Coach Stefanski seems to make a few playcalls each game that have people scratcing their heads. Here's a few for instance:
Going for it on fourth down- While the numbers say they have been pretty good at converting when they have to (60% conversion rate on fourth down), the situations where the conversions are not successful are more impactful on the game, such as not taking chip shot field goals and then losing by 2 points. Not saying the Browns would've won these games, but three points are better than no points.
Throws inside the five yardline- The Browns bread and butter is the run game, so why throw inside the five unless absolutely necessary?
Keeping Chubb on the sidelines during important drives- The common retort is, "Hunt is the passing down back, and that's why Chubb isn't in the field during the two-minute offense." In my opinion, if you don't have a two- minute offense that includes your best player, that's a problem.

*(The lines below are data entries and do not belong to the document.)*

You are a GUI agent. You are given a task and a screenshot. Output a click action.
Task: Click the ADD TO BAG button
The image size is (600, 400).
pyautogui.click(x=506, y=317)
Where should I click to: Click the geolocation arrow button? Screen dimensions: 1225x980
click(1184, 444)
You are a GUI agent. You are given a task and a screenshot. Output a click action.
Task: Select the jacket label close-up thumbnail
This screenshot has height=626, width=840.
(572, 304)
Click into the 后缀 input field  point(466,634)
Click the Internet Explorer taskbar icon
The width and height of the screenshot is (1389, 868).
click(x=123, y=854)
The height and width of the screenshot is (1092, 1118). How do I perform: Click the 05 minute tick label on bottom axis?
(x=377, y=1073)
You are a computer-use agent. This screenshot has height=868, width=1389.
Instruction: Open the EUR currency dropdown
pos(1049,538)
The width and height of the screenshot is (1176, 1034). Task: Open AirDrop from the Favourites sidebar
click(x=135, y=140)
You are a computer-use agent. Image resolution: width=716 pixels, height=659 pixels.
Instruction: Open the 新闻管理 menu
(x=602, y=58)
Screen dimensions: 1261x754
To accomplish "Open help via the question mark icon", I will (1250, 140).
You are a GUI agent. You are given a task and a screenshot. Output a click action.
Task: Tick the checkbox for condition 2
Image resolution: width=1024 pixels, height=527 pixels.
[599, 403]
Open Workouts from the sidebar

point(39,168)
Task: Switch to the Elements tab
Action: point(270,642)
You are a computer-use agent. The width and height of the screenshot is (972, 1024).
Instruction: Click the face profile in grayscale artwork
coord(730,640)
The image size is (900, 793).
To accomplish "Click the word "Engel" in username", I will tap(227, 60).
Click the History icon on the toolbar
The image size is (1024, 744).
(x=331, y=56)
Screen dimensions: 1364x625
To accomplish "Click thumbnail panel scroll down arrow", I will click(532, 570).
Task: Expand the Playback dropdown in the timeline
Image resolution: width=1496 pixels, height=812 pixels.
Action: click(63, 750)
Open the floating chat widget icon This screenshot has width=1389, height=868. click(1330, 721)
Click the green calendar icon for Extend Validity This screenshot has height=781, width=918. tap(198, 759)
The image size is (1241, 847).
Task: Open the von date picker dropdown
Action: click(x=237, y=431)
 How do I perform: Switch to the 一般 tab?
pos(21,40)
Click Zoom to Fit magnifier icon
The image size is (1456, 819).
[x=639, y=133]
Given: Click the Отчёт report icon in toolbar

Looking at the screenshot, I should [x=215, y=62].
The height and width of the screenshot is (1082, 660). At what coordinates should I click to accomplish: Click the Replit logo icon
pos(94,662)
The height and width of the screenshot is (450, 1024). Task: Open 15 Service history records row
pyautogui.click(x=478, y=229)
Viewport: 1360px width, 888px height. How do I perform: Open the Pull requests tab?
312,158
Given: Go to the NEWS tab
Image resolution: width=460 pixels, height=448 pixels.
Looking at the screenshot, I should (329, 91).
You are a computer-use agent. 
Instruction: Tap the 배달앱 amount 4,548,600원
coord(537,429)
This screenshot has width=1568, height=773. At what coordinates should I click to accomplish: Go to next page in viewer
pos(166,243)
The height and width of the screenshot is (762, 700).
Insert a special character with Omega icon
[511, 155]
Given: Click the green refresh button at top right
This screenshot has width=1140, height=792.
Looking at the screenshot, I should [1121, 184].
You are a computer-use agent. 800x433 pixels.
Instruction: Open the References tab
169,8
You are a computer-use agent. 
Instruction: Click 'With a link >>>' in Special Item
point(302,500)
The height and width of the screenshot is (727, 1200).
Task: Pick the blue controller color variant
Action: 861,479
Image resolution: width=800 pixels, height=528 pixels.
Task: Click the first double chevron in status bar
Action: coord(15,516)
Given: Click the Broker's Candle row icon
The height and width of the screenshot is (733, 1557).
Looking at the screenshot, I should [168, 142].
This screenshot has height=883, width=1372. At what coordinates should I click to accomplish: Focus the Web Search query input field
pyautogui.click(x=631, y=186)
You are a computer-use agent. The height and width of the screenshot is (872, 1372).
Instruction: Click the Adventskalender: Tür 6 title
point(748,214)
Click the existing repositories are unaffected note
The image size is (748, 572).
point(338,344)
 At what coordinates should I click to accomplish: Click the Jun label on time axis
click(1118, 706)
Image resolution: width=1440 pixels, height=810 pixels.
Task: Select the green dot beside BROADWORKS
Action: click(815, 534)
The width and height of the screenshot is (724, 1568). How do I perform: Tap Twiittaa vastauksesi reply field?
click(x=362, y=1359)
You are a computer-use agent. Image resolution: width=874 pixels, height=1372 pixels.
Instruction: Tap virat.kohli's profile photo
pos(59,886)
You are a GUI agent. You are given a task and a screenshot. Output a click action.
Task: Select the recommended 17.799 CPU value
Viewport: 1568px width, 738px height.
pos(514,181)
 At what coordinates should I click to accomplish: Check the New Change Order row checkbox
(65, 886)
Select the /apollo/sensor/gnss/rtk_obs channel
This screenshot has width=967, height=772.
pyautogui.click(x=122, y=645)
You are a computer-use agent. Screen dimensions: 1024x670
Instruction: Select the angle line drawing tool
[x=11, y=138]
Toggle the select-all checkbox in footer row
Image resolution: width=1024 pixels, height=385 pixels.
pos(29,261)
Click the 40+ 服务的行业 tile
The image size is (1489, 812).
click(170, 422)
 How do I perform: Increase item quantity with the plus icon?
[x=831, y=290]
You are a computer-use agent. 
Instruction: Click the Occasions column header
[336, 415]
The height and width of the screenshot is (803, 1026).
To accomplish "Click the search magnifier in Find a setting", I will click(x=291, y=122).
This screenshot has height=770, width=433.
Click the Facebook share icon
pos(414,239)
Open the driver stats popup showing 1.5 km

These are just some of the decisions by Stefanski that have directly affected the Browns possibly winning games. I want to be clear: I'm not calling for him to be fired, but if you call a great game, and two to three calls per game are awful and appear to directly cost the team points and possibly wins, it something that needs to be addressed.
There are other factors contributing to the Browns 2-4 record, primarily the fact the QB they guaranteed $230-plus million to is unavailable, but the other moves (or lack of moves) made by the organization might have the Browns in a position that when he returns in Week 13, the playoffs may be out reach, and the season may be lost.
The defense is something they may be able to correct, as we saw them switch up and become stout in the second half of last year, but do they have the personnel necessary to correct these issues and are the players bought in enough to what the coaches are giving them? The decision making by the head coach can also be something that is corrected, as there should be a good blend of analytics and gut feeling, but it appears analytics is winning in most of these situations.
The front office is also still able to make some moves, as they signed Deion Jones and Tyeler Davison to give the linebacker and defensive tackle positions some depth, but these aren't game-changing signings, and the Browns may have to look for a team like a Carolina or others who may be having a fire sale to significantly upgrade the defense.
The season is not over, but it's teetering. The Browns likely have to be 5-6 or 6-5 to have a shot at the playoffs when Watson returns but sitting at 2-4 with the next five games being against Baltimore, Cincinnati, Miami, Buffalo, and Tampa Bay, it seems to be a rough ask of them to go 4-1 or 3-2 in that span.
There is not one thing you can blame this season on, as it seems to be a failure from top to bottom, but time is running out on this team being able to correct mistakes and get as owner Jimmy Haslam likes to say, "Directionally correct".